Copy out the entries starting at the line that contains "Where should I" and ending with the last entry, swapping "Technical Data" for "Specifications" and changing nothing else. Leave the pictures out of your copy.
# # # # #
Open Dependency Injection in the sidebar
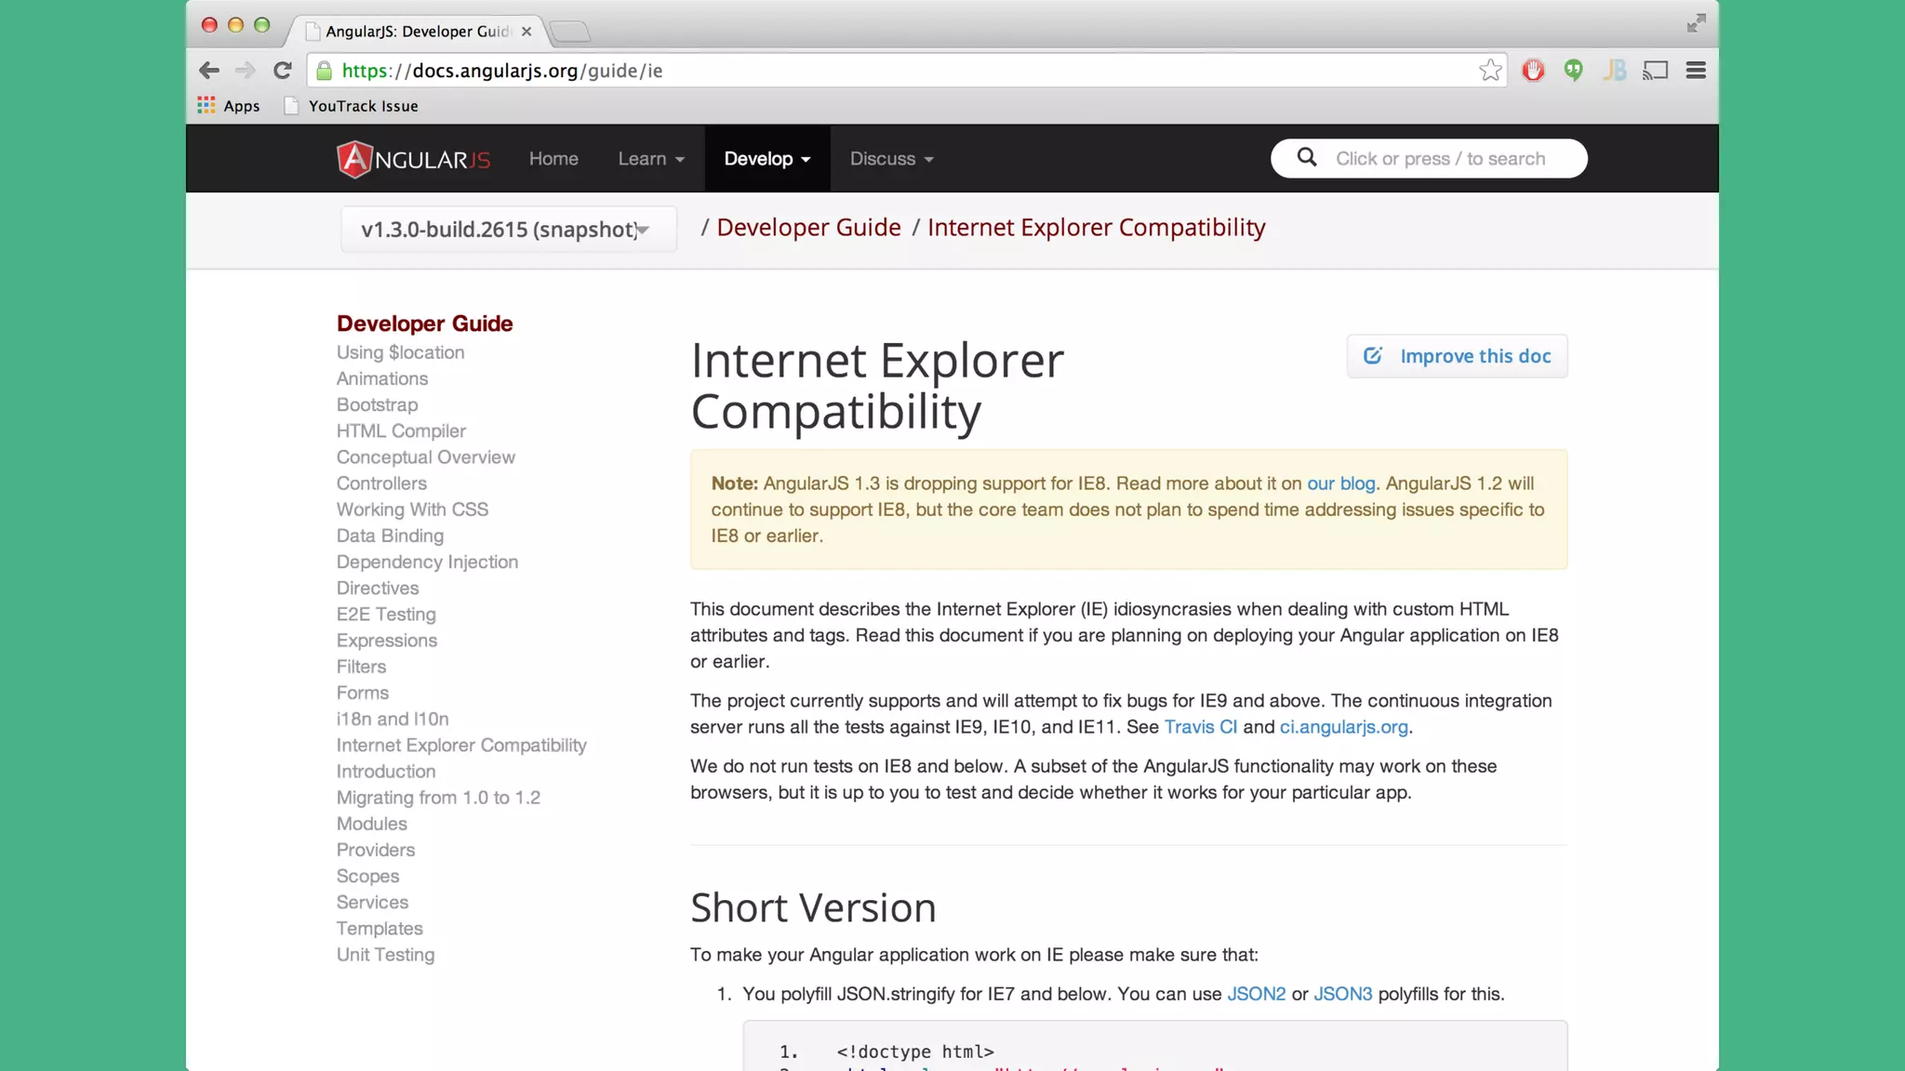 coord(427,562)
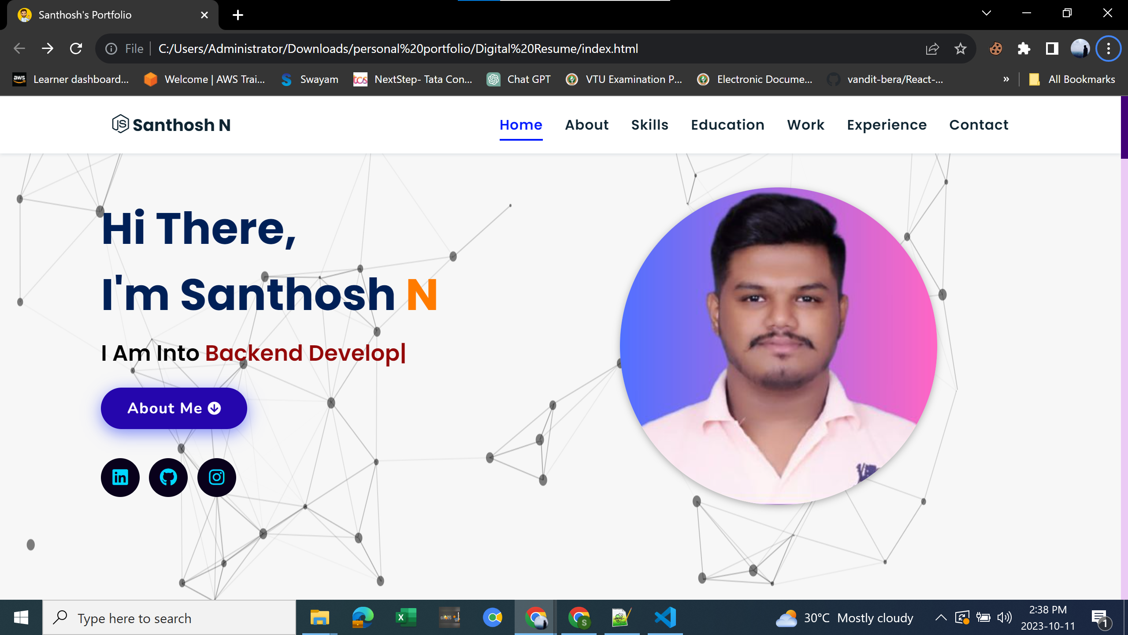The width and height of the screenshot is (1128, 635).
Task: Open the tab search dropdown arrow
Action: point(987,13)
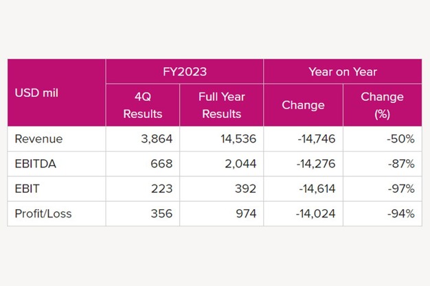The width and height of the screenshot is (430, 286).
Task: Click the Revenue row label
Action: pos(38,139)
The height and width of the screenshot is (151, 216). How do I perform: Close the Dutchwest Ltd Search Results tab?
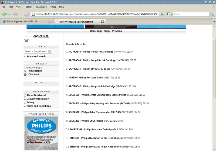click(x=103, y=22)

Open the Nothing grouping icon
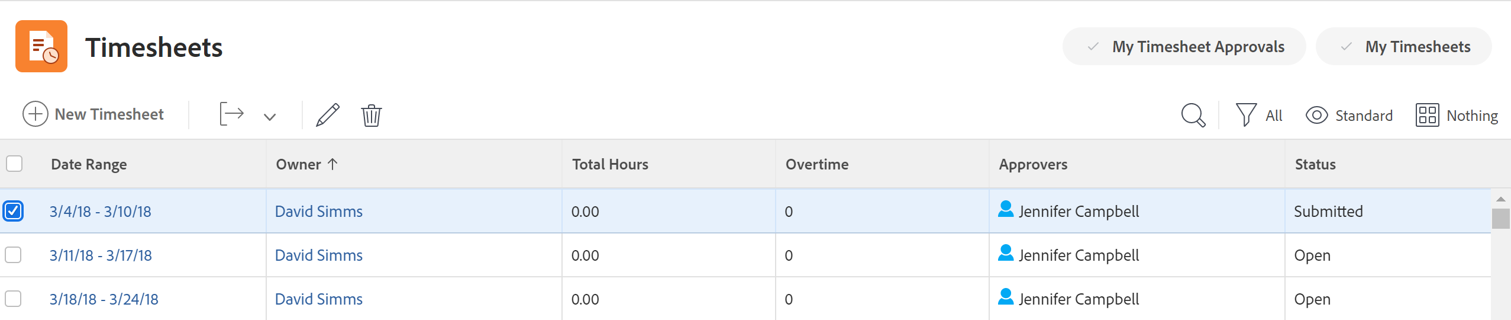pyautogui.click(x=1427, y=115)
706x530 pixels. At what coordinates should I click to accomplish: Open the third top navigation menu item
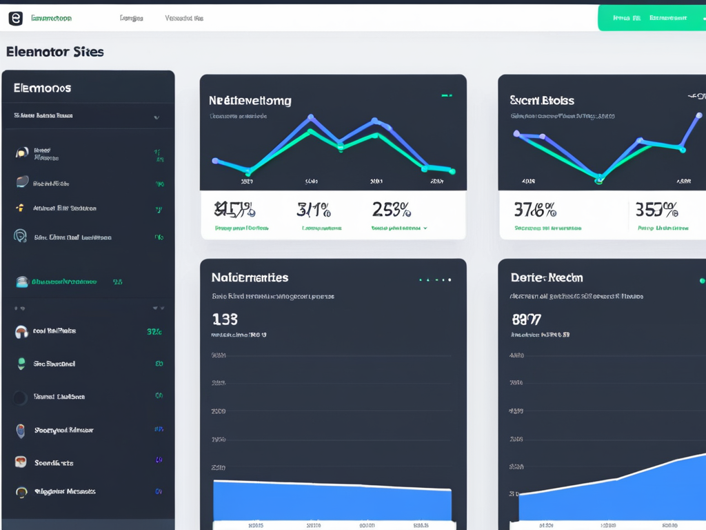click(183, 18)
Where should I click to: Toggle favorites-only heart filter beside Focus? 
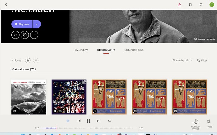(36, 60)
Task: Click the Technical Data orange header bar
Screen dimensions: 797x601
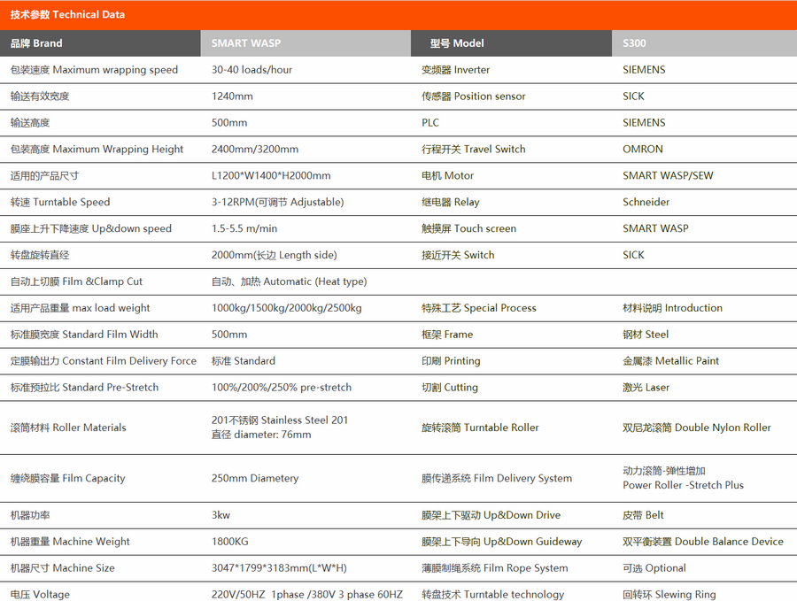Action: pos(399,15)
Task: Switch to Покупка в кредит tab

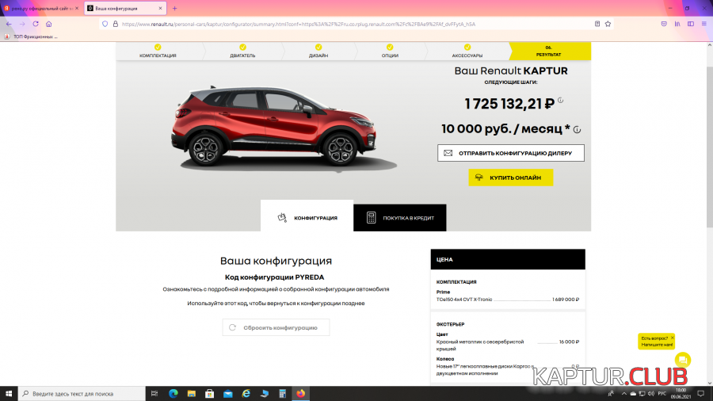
# # # # #
> Answer
Where should I click to: Toggle favorites-only heart filter beside Focus? 
(36, 60)
Task: Click the Specifications orange header bar
Screen dimensions: 797x601
Action: pos(399,15)
Task: Switch to Покупка в кредит tab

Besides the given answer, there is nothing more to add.